___ PROVIDED MATERIAL ___

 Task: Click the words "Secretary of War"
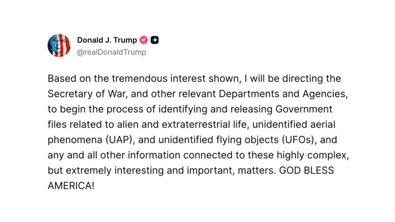coord(81,94)
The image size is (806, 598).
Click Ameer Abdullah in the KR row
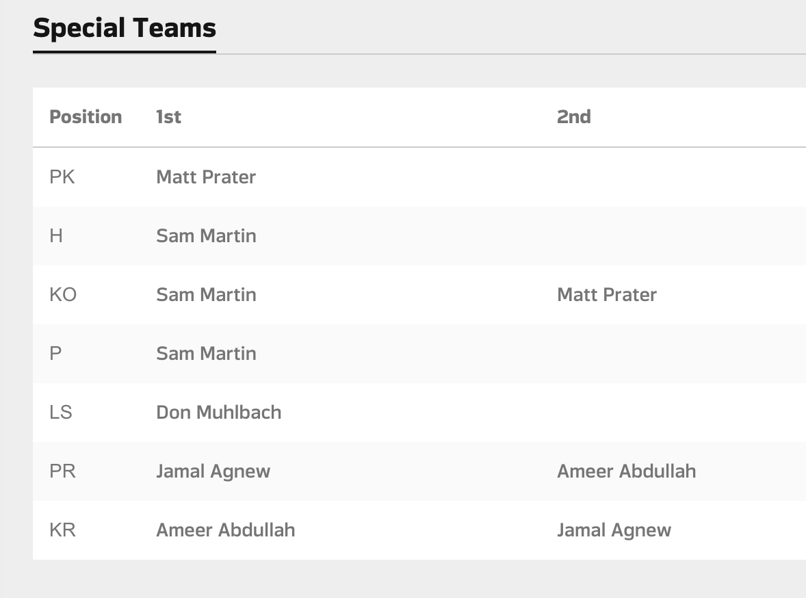[225, 530]
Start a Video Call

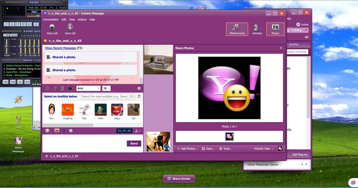[x=52, y=29]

___

▶ WRITTEN REQUEST
Write out every line of the material again, including the requests, and scale each coordinate in the answers by 1.4, rounding to whole numbers with halves going up. Don't include the pictures.

▶ THE OUTPUT
 Task: Click the words "Secretary of War"
coord(113,132)
The image size is (806, 598).
Click Ameer Abdullah in the KR row
[315, 742]
Start a Video Call

[x=73, y=41]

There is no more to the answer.